44Ziffer 14.21 Satz 1 der Norm verlangt, dass Stecker, die ausschließlich als Stecker für Geräte der Klasse II eingeteilt sind, nichtwiederanschließbar sein müssen. Satz 3 der Norm verlangt, dass Geräteanschlussleitungen mit einer Gerätesteckdose für Geräte der Klasse II ausgestattet sein müssen, wenn Stecker der Klasse II in eine Geräteanschlussleitung eingebaut sind. Da sich Teil 14 der DIN-Norm mit dem „Aufbau von Steckern und Kupplungsdosen“ befasst, sind in den genannten Regelungen genauere Anforderungen an Stecker und Kupplungen zu sehen, nicht jedoch an Verlängerungsleitungen. Die Sätze 1 und 3 der DIN nehmen auf Schutzklassen Bezug, die für alle elek-trischen Betriebsmittel übergeordnet in der DIN EN 61140 (VDE 0140-1) festgelegt sind. Geräte der sogenannten Schutzklasse I verfügen über einen sogenannten Schutzleiter. Bewegliche Geräte der Schutzklasse I haben eine Steckverbindung mit Schutzleiterkontakt und einen Stecker mit Schutzkontakt. Der Schutzleiter soll im Fehlerfall einen Körperschluss verursachen, sodass die Sicherung oder ein Fehlerstromschutzschalter auslöst und der Stromkreis spannungsfrei wird. In der Schutzklasse II wird Schutz vor Stromschlägen durch eine Schutzisolierung gewährt. Betriebsmittel der Schutzklasse II haben eine verstärkte oder doppelte Isolierung zwischen Netzstromkreis und Ausgangsspannung und haben grundsätzlich keinen Anschluss an den Schutzleiter,
45vgl. http://de.wikipedia.org/wiki/Schutzklasse_(Elektrotechnik)#Schutzklasse_I_.2F_Schutzleiter
46Beide Systeme verfügen über unterschiedliche Steckersysteme und Kupplungssysteme, nämlich die sogenannten Eurostecker (Klasse II) und die Schutzkontaktstecker (Klasse I). Aufgrund der jeweiligen Abmessungen können Eurostecker mit Schutzkontaktkupplungen verbunden werden, Schutzkontaktstecker aber nicht mit Eurokupplungen. Dies bedeutet, dass Geräte und Verlängerungsleitungen der Klasse I nicht über eine Verlängerungsleitung mit Steckern der Klasse II an das Stromnetz angeschlossen werden können.
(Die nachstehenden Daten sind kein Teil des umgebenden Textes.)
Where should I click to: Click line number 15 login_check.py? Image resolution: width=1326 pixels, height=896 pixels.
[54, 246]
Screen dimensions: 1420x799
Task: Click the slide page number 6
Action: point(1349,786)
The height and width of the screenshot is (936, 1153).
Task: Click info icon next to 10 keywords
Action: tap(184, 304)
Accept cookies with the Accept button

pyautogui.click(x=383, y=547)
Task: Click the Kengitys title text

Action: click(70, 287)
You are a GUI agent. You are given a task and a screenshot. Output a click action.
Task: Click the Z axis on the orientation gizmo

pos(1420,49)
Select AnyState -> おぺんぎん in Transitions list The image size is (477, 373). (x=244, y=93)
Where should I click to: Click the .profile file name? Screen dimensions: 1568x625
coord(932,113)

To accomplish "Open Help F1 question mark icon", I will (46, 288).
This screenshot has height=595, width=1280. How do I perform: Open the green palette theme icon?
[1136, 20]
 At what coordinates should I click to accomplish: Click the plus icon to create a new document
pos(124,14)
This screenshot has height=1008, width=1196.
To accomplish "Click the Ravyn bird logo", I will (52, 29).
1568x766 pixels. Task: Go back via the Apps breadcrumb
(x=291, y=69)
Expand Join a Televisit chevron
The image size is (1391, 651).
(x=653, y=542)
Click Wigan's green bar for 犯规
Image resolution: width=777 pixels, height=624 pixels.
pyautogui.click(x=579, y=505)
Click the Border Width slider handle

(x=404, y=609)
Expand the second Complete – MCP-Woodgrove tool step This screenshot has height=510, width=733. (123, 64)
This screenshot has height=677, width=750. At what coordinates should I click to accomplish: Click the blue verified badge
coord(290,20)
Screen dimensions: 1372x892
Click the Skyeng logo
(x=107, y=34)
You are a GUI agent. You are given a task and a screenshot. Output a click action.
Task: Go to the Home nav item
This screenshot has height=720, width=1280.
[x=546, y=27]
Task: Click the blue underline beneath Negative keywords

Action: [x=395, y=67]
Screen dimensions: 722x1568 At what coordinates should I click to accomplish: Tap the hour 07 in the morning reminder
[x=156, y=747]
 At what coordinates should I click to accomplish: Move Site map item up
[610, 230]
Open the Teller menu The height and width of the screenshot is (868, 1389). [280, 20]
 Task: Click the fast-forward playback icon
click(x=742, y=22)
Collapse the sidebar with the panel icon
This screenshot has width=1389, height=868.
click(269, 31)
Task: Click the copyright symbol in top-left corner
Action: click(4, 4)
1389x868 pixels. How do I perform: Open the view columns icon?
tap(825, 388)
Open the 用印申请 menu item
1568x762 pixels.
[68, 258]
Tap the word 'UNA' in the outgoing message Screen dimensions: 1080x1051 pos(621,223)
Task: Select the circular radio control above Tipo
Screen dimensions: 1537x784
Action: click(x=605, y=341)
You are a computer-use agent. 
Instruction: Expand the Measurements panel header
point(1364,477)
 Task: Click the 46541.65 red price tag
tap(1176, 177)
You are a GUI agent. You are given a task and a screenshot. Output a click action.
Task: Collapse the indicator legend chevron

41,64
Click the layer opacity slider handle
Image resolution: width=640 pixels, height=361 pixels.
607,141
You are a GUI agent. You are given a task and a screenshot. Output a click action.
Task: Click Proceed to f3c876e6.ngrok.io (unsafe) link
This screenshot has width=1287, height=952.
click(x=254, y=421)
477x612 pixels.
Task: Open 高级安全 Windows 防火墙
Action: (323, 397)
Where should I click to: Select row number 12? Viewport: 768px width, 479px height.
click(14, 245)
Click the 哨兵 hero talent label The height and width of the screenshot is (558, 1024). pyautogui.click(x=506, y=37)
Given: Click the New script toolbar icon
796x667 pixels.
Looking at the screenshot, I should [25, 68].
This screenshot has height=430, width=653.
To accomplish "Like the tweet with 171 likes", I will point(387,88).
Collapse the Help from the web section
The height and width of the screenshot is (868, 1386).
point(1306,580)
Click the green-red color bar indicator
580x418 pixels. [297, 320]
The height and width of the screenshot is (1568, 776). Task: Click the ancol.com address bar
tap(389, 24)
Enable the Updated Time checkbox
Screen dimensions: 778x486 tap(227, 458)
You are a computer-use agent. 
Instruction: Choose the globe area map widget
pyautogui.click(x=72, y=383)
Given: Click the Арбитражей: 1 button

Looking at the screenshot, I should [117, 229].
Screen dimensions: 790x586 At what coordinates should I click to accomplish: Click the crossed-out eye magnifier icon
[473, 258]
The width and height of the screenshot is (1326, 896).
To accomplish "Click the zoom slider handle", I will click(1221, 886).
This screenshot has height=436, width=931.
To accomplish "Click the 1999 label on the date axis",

Umgekehrt können Geräte der Klasse II über ein Geräteanschlusskabel oder ein Verlängerungskabel der Klassen I und II sehr wohl an das Stromnetz angeschlossen werden. In diesem Fall ist jedoch die Schutzwirkung des Schutzleiters außer Kraft gesetzt, weil keine Schutzleiterkontinuität vom Gerät bis zur Ableitung („Erdung“) gegeben ist. Die Kontinuität wird bei Geräten der Klasse II nicht benötigt, anderseits aber auch nicht gewährleistet. Bei diesen Geräten wird Schutz über die anders geartete besondere Isolierungstechnik gewährt. Ein Verständnis des Wortlauts der Ziffer 14.21 Satz 2 der DIN VDE 0620-1, alle Verlängerungsleitungen müssten mit einem Schutzleiter ausgestattet sein, ist damit hinsichtlich der Schutzklasse II sinnwidrig.
47Dafür spricht letztlich auch, dass Kapitel 14 der Norm lediglich den Aufbau von Steckern und Kupplungsdosen regeln will, während zur Verlängerungsleitung nach Ziffer 3.12 der Norm die flexible Leitung gehört, der in Teil 23 der DIN-Norm ein eigenes Kapitel gewidmet ist. Dort werden verschiedenste Anforderungen an flexible Leitungen beschrieben, ohne dass sich auch nur im Ansatz ein Hinweis findet, dass zu einer Verlängerungsleitung verarbeitete flexible Leitungen nur mit Schutzleiter zulässig sein sollen.
48Die Kostenentscheidung folgt aus § 155 Abs. 2 VwGO und aus den §§ 154 Abs. 1, 155 Abs. 1 Satz 1 VwGO.
49Gründe, die zur Zulassung der Berufung nach §§ 124 Abs. 1 Satz1, 124 Abs. 2 Nr. 3 oder 4 VwGO führen könnten, liegen nicht vor.